Conversation overhead two days ago:
Hal’s friend Joe: ‘Hal, what books do you like reading?’
Hal does not reply
Joe: ‘What books do you like reading?’
Hal: ‘I don’t like reading’
Joe: ‘But you know, if you have to read?’
Hal: ‘Oh I don’t know. Horrid Henry I suppose. Because they are easy.’
This little exchange brought me face to face with one of the perennial dilemmas (at least perennial for me) of parenting my son. Hal doesn’t like reading. So much is obvious. But how much should we be obliging him to read? He learns the trumpet. He doesn’t like practice. So we insist on him doing a small amount of practice all week. Somehow though, the same thinking doesn’t apply to reading. This, I think, is because Hal’s trumpet skills will demonstrably improve with practice and clearly have a long way to go, while his ability to read, though not perfect, is 95% there and so not a skill waiting to be developed. But it’s one thing being able to read, another to be getting all the benefits that come from reading. So should we be adopting the trumpet approach with reading?

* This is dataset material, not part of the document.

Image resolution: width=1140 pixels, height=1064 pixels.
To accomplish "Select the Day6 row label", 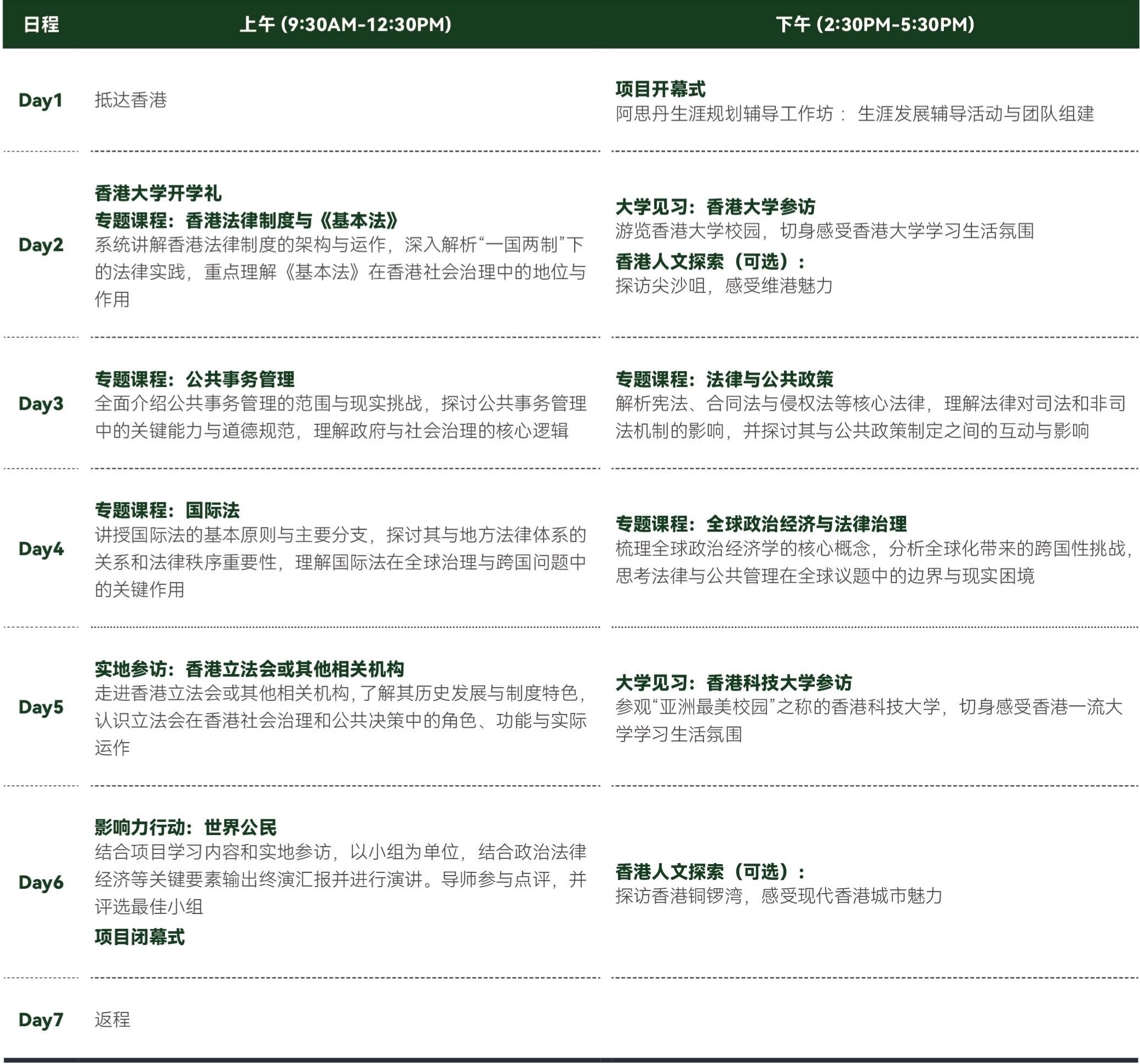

I feel so divided about this. There are a number of arguments on the side of coercion. Reading, I have always felt, is at the core of learning. It’s almost your entry ticket. People who have the reading habit are set up for acquiring knowledge and all the multitudinous advantages that can come from that. On a more mundane level, readers know things like spelling. Hal’s spelling is lamentable outside of the force feeding preparation that goes on prior to a school spelling test. And then there is the active imagining involved in reading, which seems so much more constructive than the largely passive reception of entertainment that you get when watching telly.

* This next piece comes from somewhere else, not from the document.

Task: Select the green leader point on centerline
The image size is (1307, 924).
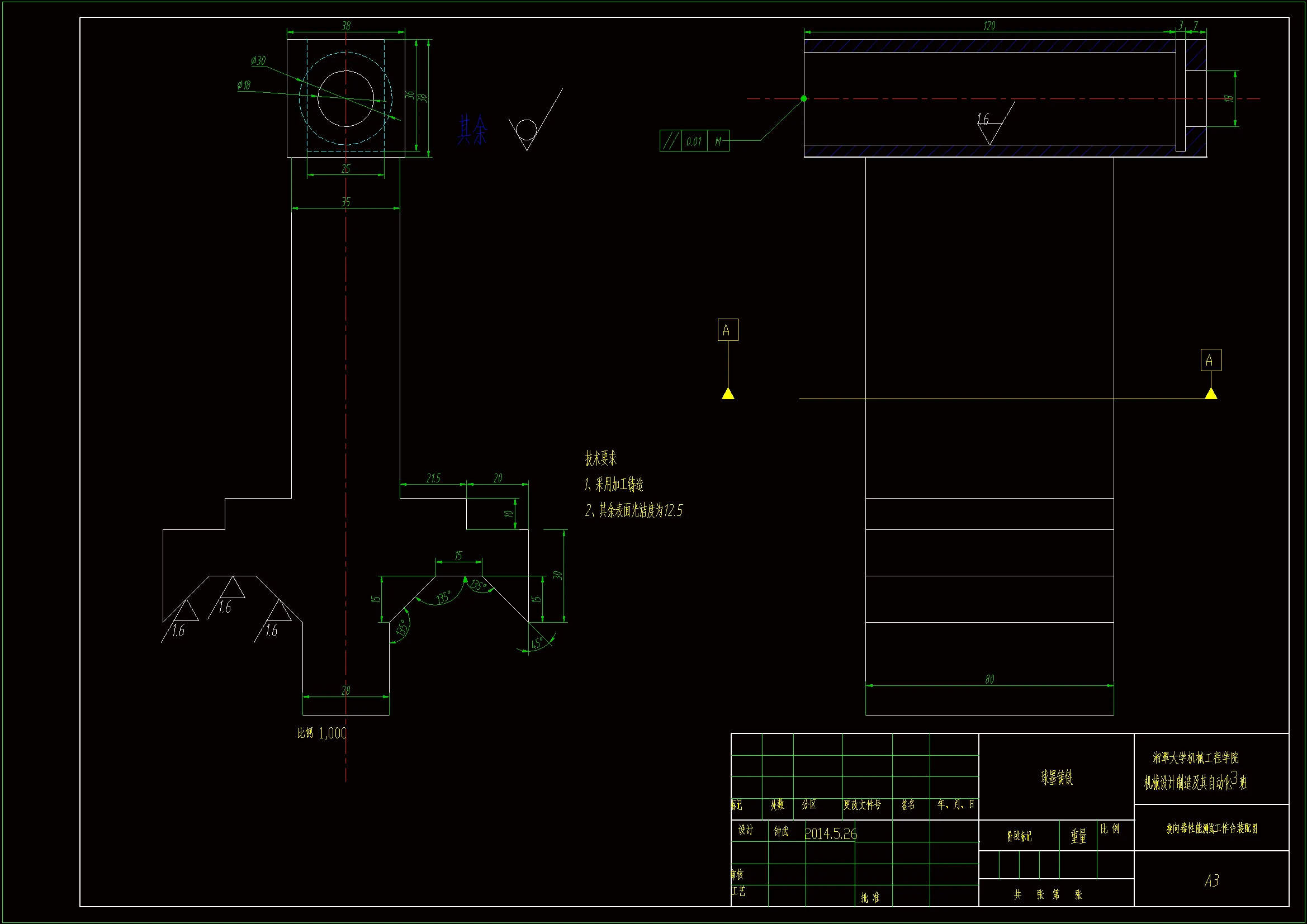Action: 803,98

But what about the other side of the argument? At this point my psychotherapist head takes over and I fear that by forcing Hal to read, by manifesting displeasure and being critical about not reading, what I might be doing is setting him up for low self-esteem in the future. I think I have said before that one of the most recurrent features I find in patients who come to see me is that they are harshly self-critical. So many people denounce themselves as ‘rubbish’ and ‘useless’, and yet when you talk with them you find they cling to this way thinking despite having great qualities and skills and capacities.
Look into the life-story of a self-hater and what you will often find is that at some point they have had experiences in which a parent, teacher or carer criticised and belittled them and that attitude has been internalised. Sometimes it is more subtle than that: for example, the child of parents who separate concluding that mum and dad are going their separate ways because ‘I’m not good enough’. So, with this kind of potential damage in mind, do I really want to start forcing Hal to read? Do I really want to risk the possibility of sowing the seeds of self-loathing in him if I am pulling faces and huffing and looking cross when he doesn’t pick up a book every day?

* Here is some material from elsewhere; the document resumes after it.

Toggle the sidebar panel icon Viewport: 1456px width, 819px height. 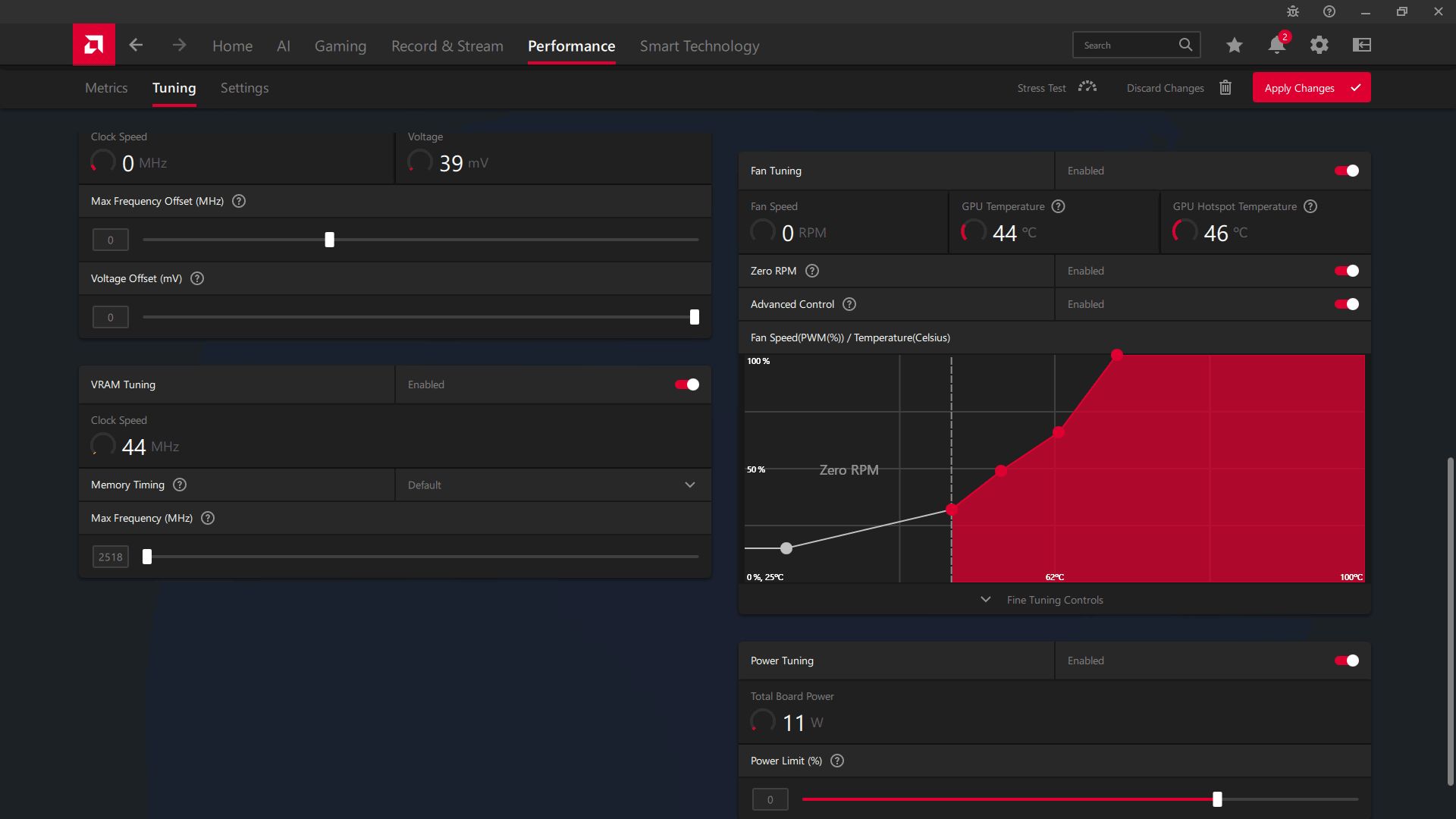coord(1361,46)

And so I get stuck in the dilemma. I wish Hal would read more. But I don’t want to force it too much. I have been over this so many times with my wife Jo and she will turn round and say: ‘But he’s only 11. And he’s a boy. Of course he doesn’t read.’ And I always feel a wave of relief when she says that, assuming that there must be truth in it. Then there’ll be a lull for a while. And then a few weeks later the next round of perturbation sets in.